Nonrecovery of Kidney Function and Death after Acute on... : Clinical Journal of the American Society of Nephrology (original) (raw)

Chronic Kidney Disease

Nonrecovery of Kidney Function and Death after Acute on Chronic Renal Failure

Hsu, Chi-yuan; Chertow, Glenn M.; McCulloch, Charles E.; Fan, Dongjie; Ordon[Combining Tilde]ez, Juan D.; Go, Alan S.

Departments of *Medicine and ‡Epidemiology and Biostatistics, University of California, San Francisco, San Francisco, †Department of Medicine, Stanford University, Stanford, and Divisions of §Research and ‖Nephrology, Kaiser Permanente of Northern California Oakland Medical Center, Oakland, California

Correspondence: Dr. Chi-yuan Hsu, Division of Nephrology, University of California, San Francisco, 521 Parnassus Avenue, C443, Box 0532, San Francisco, CA 94143-0532, CA. Phone: 415-353-2379; Fax: 415-476-3381; E-mail: [email protected]

Accepted March 13, 2009

Received October 29, 2008

Clinical Journal of the American Society of Nephrology 4(5):p 891-898, May 2009. | DOI: 10.2215/CJN.05571008

Abstract

Background and objectives: Relatively little is known about clinical outcomes, especially long-term outcomes, among patients who have chronic kidney disease (CKD) and experience superimposed acute renal failure (ARF; acute on chronic renal failure).

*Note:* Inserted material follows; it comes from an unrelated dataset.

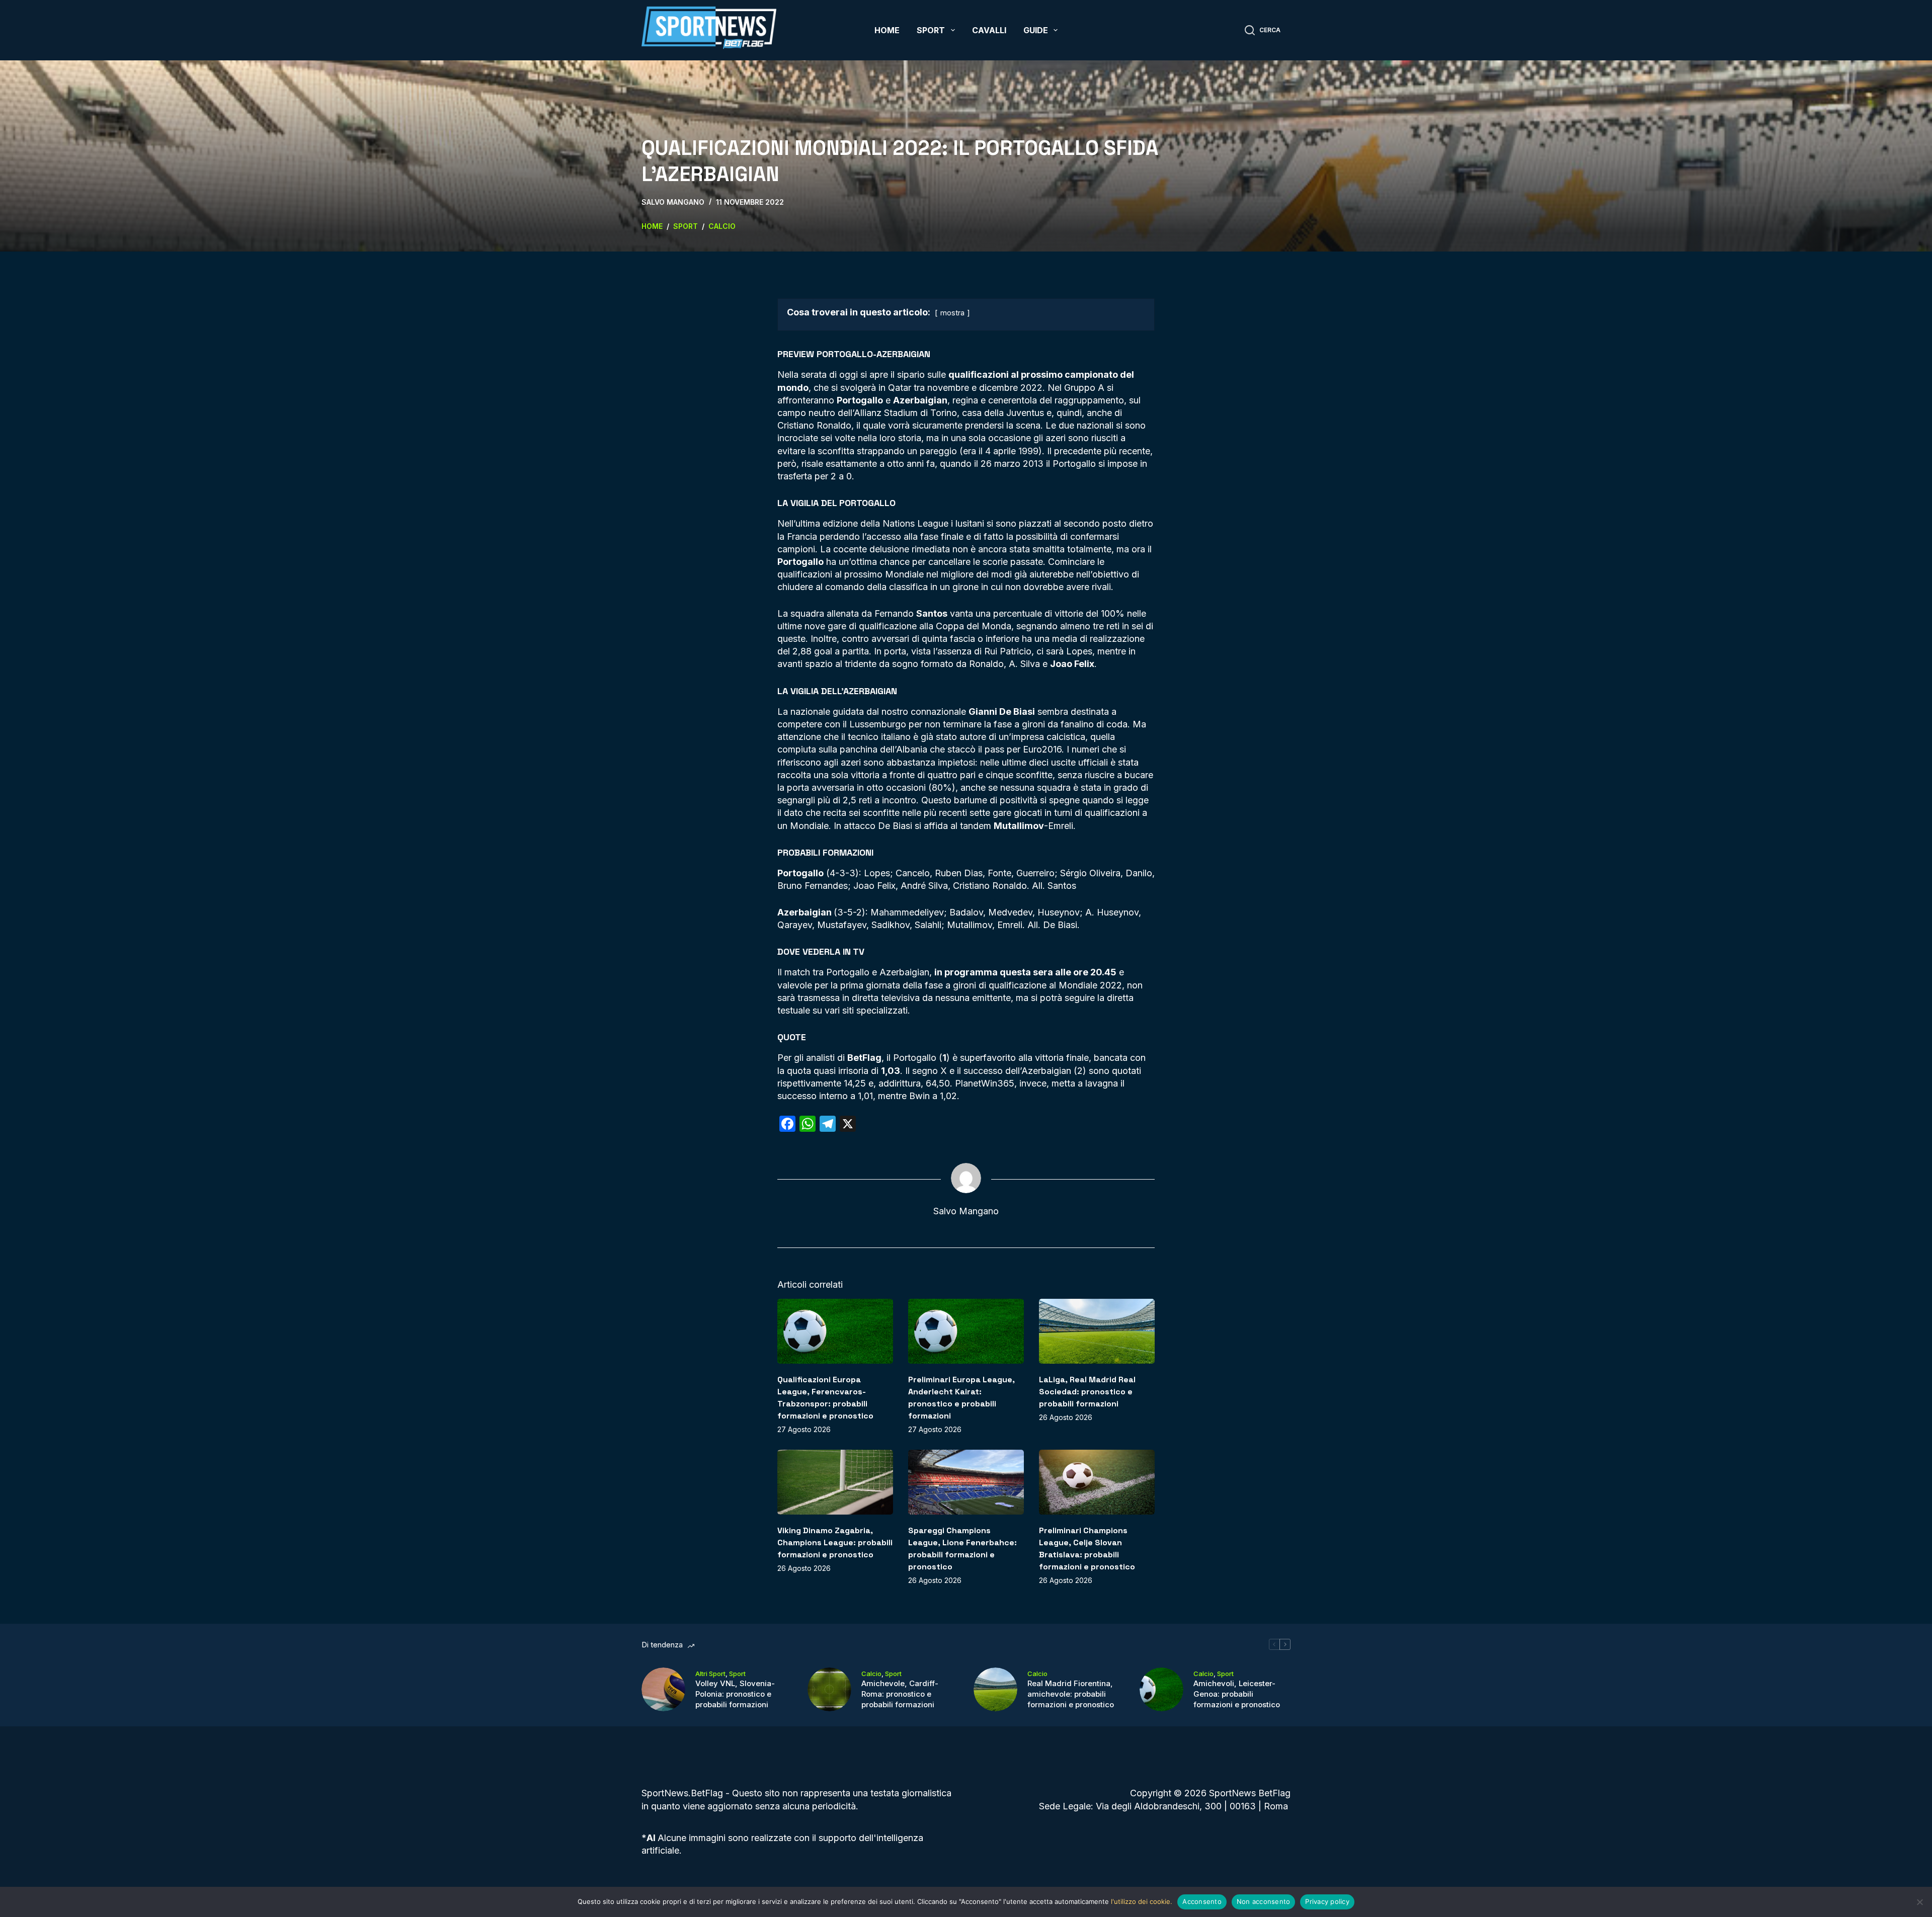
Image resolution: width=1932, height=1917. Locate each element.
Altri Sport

Design, setting, participants, & measurements: We tracked 39,805 members of an integrated health care delivery system in northern California who were hospitalized during 1996 through 2003 and had prehospitalization estimated GFR (eGFR) <45 ml/min per 1.73 m2. Superimposed ARF was defined as having both a peak inpatient serum creatinine greater than the last outpatient serum creatinine by ≥50% and receipt of acute dialysis.

Results: Overall, 26% of CKD patients who suffered superimposed ARF died during the index hospitalization. There was a high risk for developing ESRD within 30 d of hospital discharge that varied with preadmission renal function, being 42% among hospital survivors with baseline eGFR 30–44 ml/min per 1.73 m2 and 63% among hospital survivors with baseline eGFR 15–29 ml/min per 1.73 m2. Compared with patients who had CKD and did not experience superimposed ARF, those who did had a 30% higher long-term risk for death or ESRD.

Conclusions: In a large, community-based cohort of patients with CKD, an episode of superimposed dialysis-requiring ARF was associated with very high risk for nonrecovery of renal function. Dialysis-requiring ARF also seemed to be an independent risk factor for long-term risk for death or ESRD.